-- Opening Marker --
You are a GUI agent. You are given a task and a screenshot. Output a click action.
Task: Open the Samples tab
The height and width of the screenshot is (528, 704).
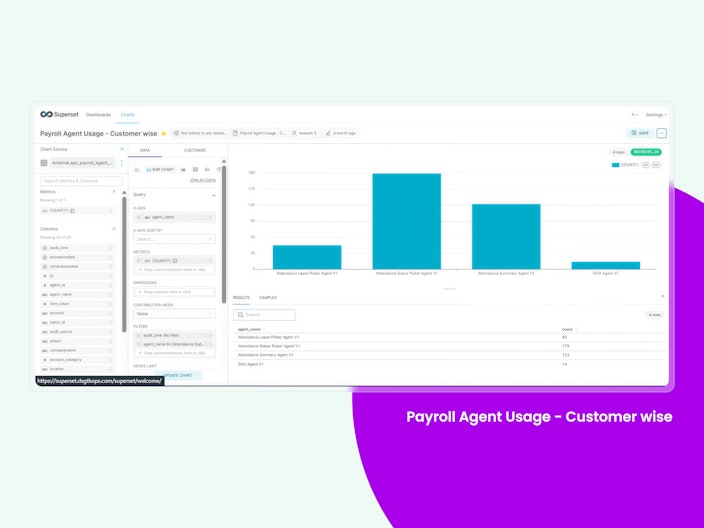pyautogui.click(x=268, y=298)
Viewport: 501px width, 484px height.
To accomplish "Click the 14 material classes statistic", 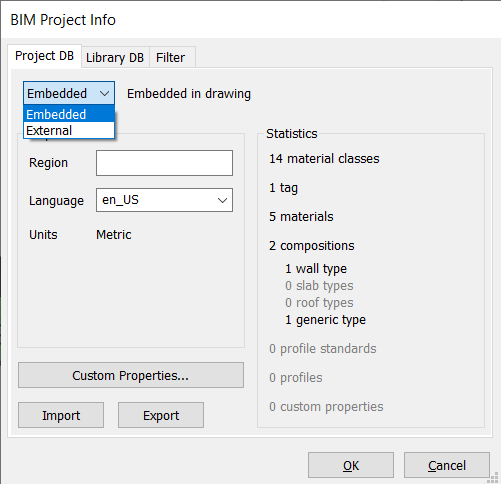I will point(324,159).
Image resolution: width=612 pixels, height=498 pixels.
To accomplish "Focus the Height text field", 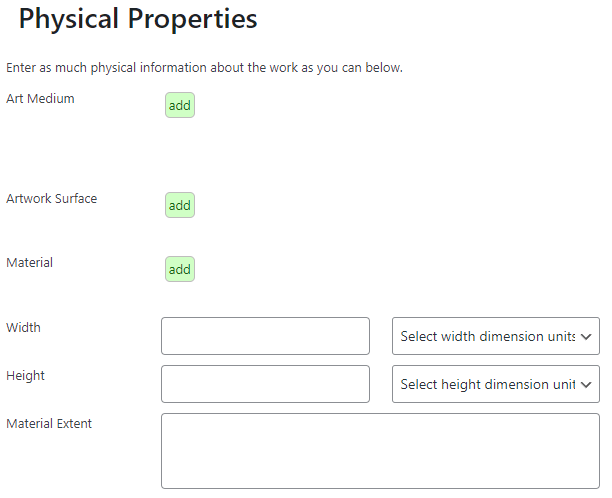I will click(x=265, y=384).
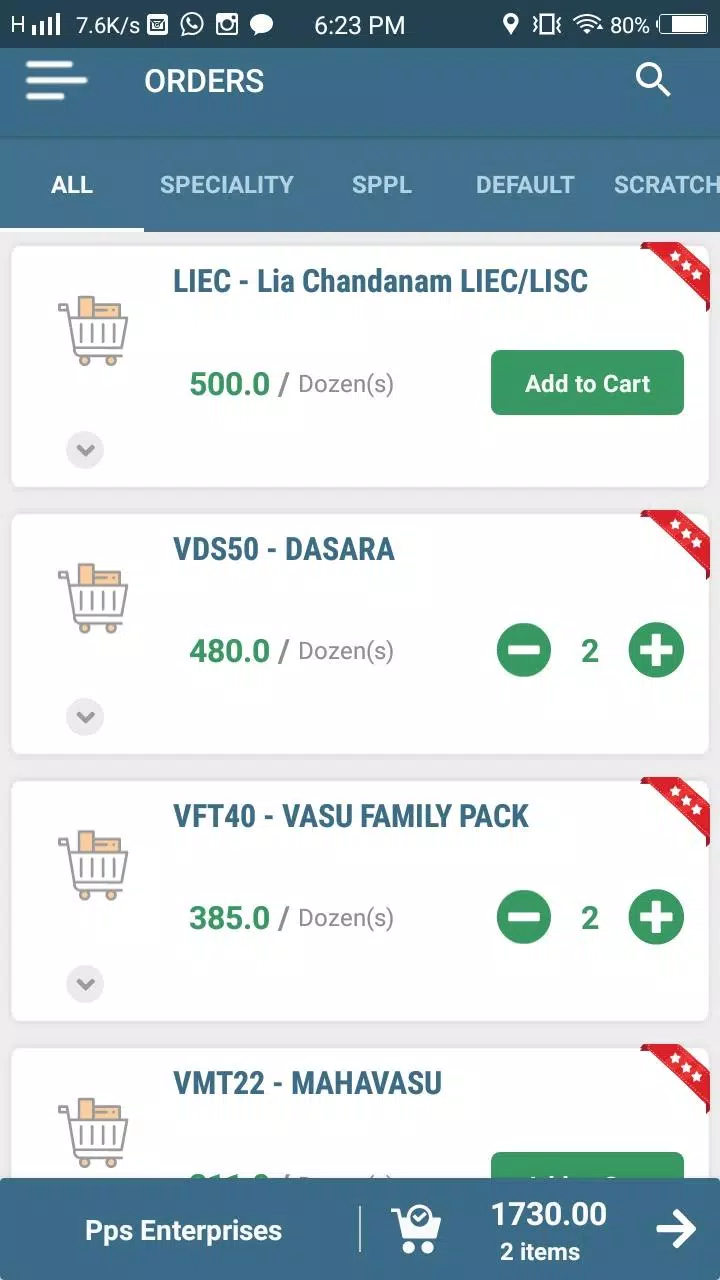This screenshot has height=1280, width=720.
Task: Expand details for VFT40 VASU FAMILY PACK
Action: pyautogui.click(x=85, y=984)
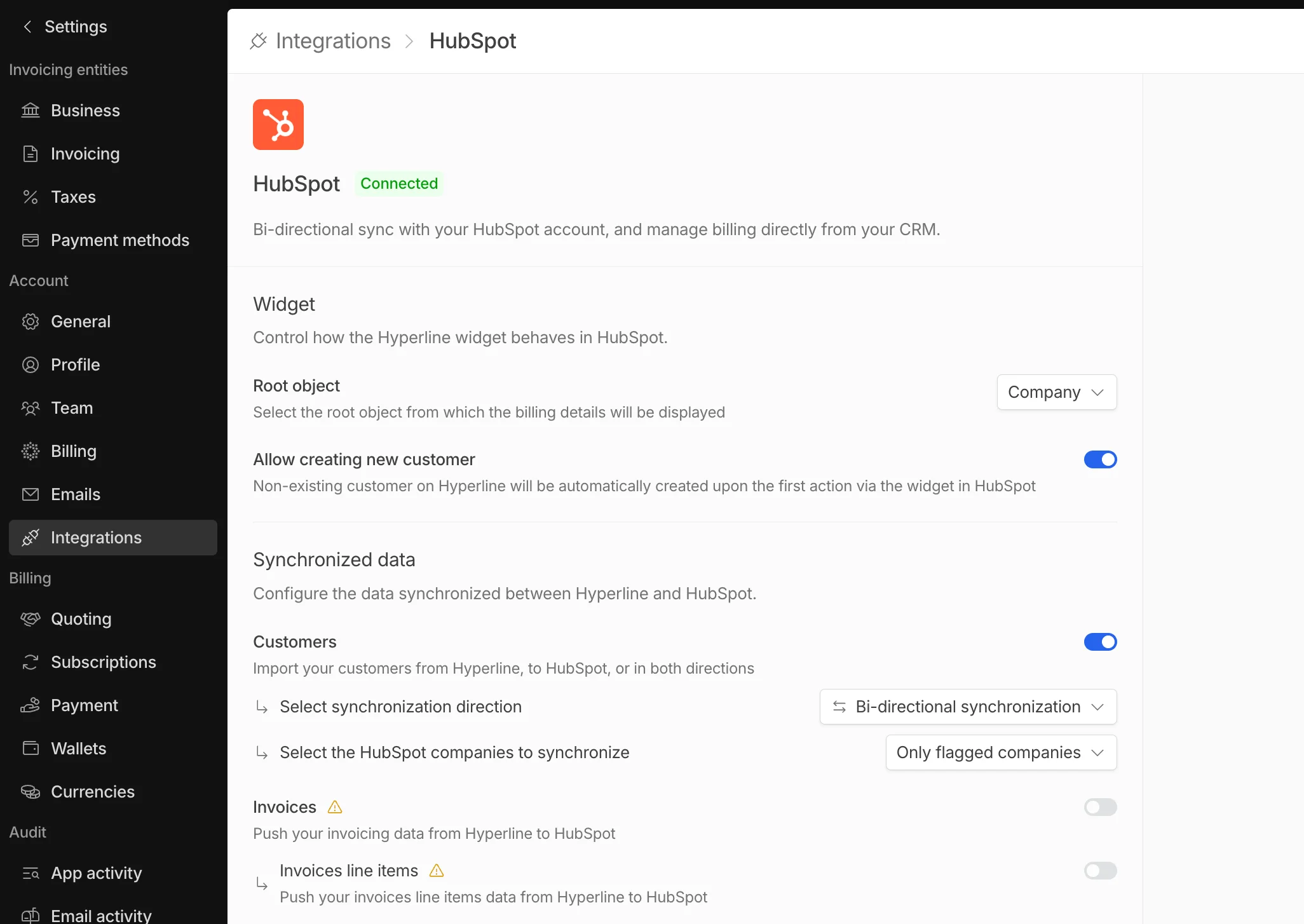Open the Root object Company dropdown

click(1057, 392)
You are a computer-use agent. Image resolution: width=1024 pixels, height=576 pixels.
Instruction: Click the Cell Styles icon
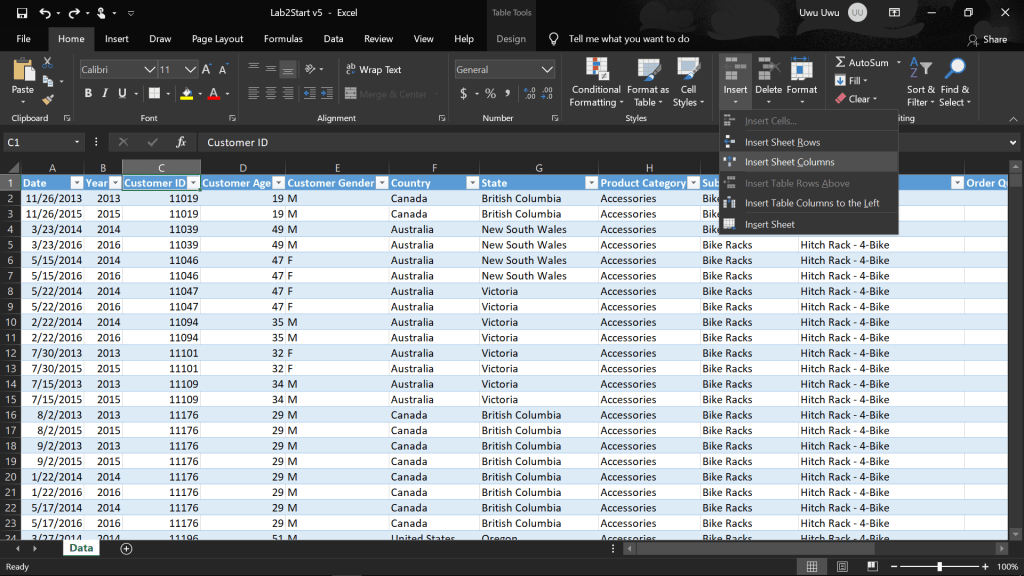[687, 81]
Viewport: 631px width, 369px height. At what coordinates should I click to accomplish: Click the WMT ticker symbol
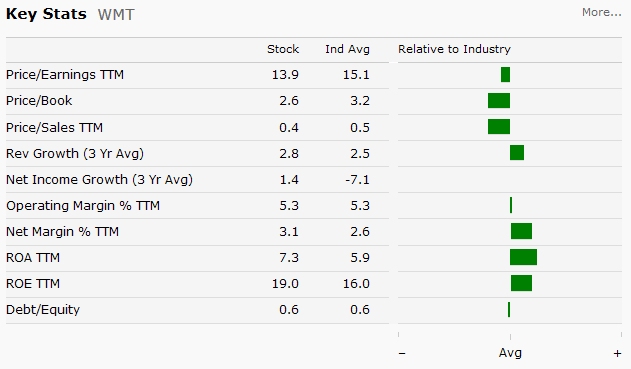coord(116,14)
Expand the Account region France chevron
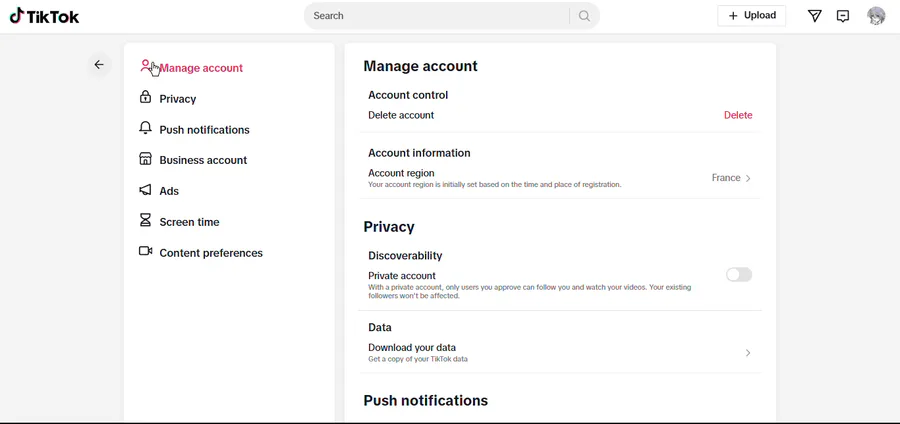 748,178
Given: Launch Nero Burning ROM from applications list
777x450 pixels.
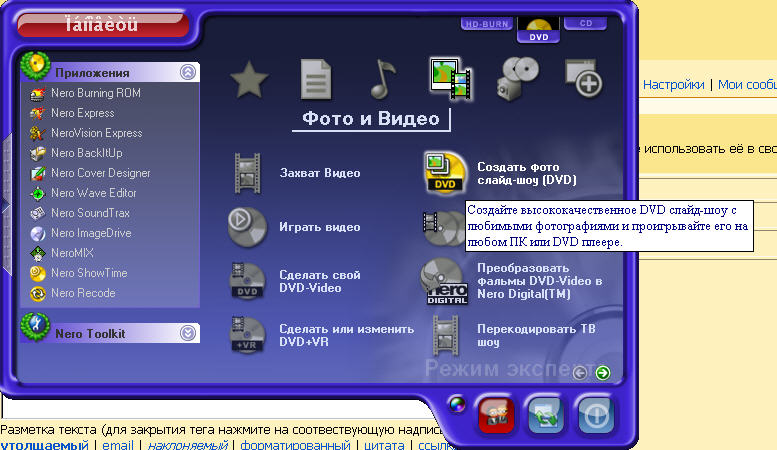Looking at the screenshot, I should [95, 93].
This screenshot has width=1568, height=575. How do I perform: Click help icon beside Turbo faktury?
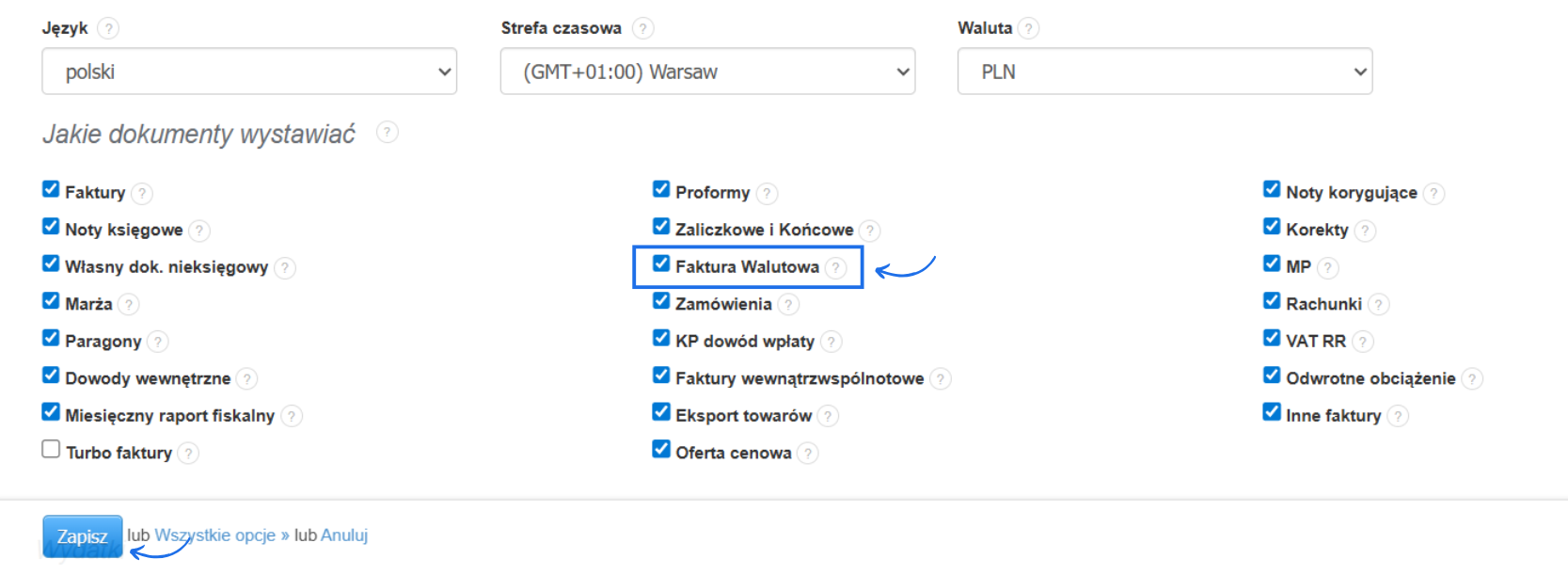[x=188, y=454]
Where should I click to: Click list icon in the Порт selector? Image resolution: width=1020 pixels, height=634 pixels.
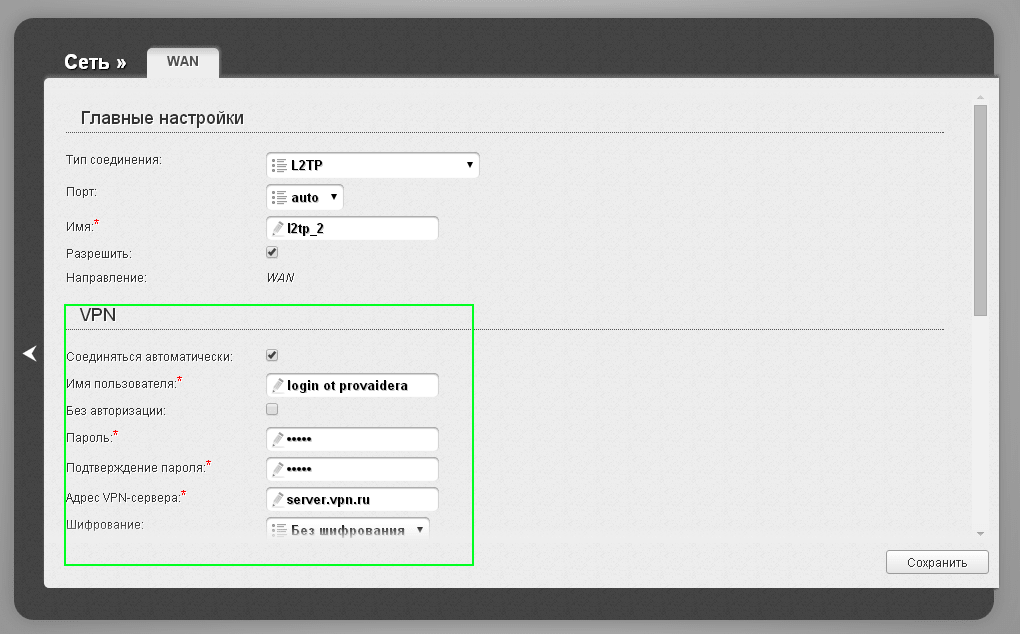[x=279, y=197]
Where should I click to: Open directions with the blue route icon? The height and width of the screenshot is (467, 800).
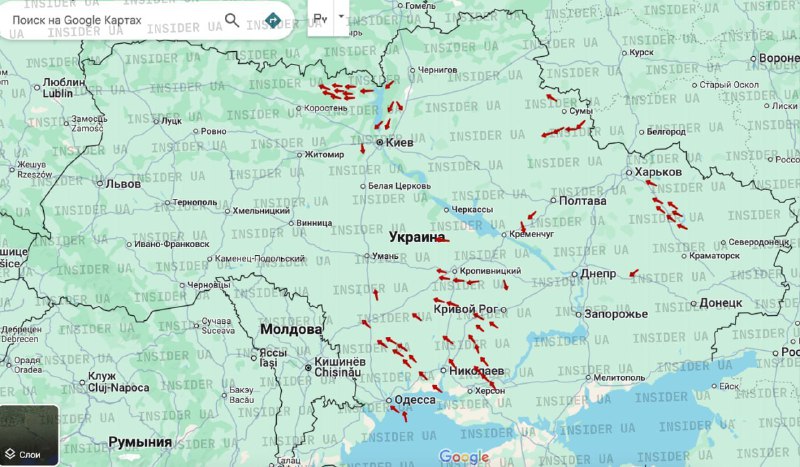[x=272, y=20]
-- Closing Marker --
What is needed> Copy each line of the data that contains the word "agent", leaving the other lines out.

Answer below>
You are a GUI agent. You are given a task and a screenshot. Output a click action.
You are a computer-use agent. Image resolution: width=1024 pixels, height=576 pixels.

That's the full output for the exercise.